Secondo il procuratore Principato se Sutera non fosse stato preso, poteva essere utile per arrivare al latitante.
Cronaca a parte, facendo un semplice esercizio di memoria si scopre che non è la prima volta che ciò accade e che cioè un blitz eseguito con la misura del fermo di polizia emesso per emergenze investigative direttamente dalla Procura, avrebbe causato “danno”.
Appena due anni addietro quando a Trapani fu eseguita l’operazione “Golem 2”, ci fu il sospetto che quella cerchia di soggetti più vicini al boss latitante, a cominciare dal fratello Salvatore Messina Denaro e dal cognato, Vincenzo Panicola, se ulteriormente controllata poteva svelare segreti e movimenti utili alla cattura.

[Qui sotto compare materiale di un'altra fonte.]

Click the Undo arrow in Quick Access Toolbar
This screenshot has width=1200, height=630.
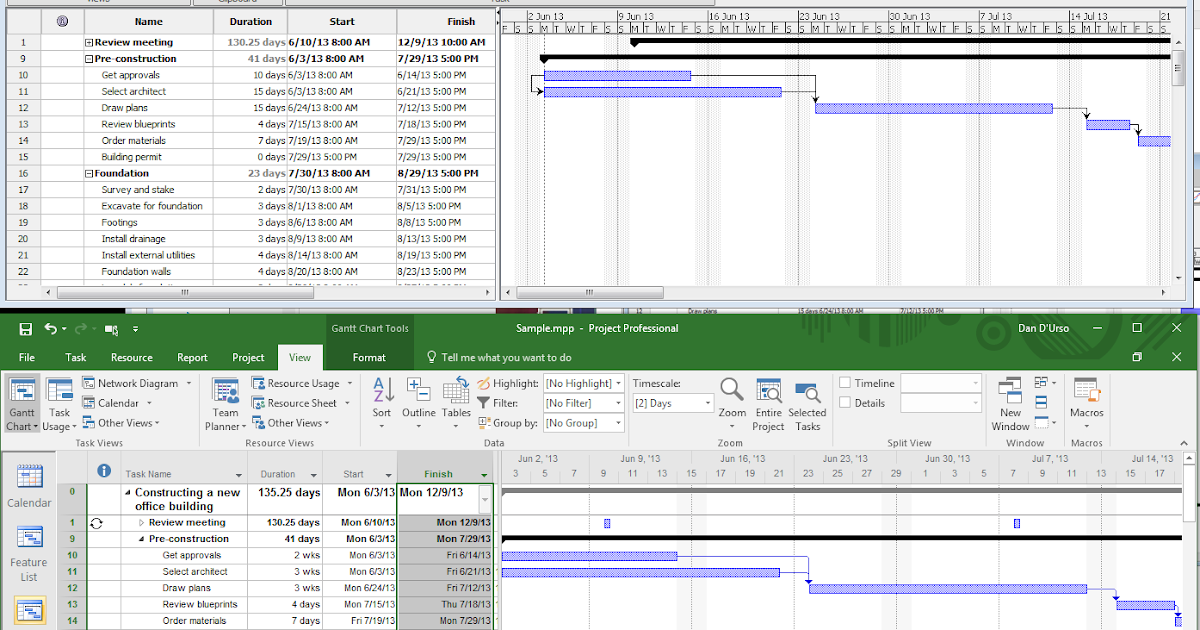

I poliziotti avevano scoperto il sistema di comunicazione del latitante, individuati erano stati i tempi dei periodici invii dei “pizzini”: forse sarebbe bastato attendere il maturarsi dei tempi, per la consegna dei nuovi “pizzini” per arrivare a scoprire il covo.
A Palermo invece negli uffici dei pm sarebbero giunti pressioni altolocate, romane, da uffici del Viminale, e così il blitz scattò e la possibilità di avvicinarsi ancora di più al latitante venne interrotta.
E ancora, dalla famosa indagine sulle “talpe” al Palazzo di Giustizia di Palermo, dove furono indagati e condannati due eccellenti come i marescialli Giuseppe Ciuro, della Dia, e Giorgio Riolo, del Ros.
Furono svelati particolari importanti sulle strategia di ricerca.
C’è poi una storia finita quasi nel dimenticatoio, emersa da una indagine dei carabinieri trapanesi, denominata “Hiram”, sui rapporti tra la mafia e massoneria, terreno fertile sul quale è cresciuta storicamente Cosa nostra trapanese.
Una indagine che portò i militari a fare perquisizioni anche presso lo Sco, il servizio centrale operativo della Polizia, tra i soggetti indagati, e condannati, una poliziotta Francesca Surdo che avrebbe avuto possibilità di accedere ai fascicoli più riservati dello Sco.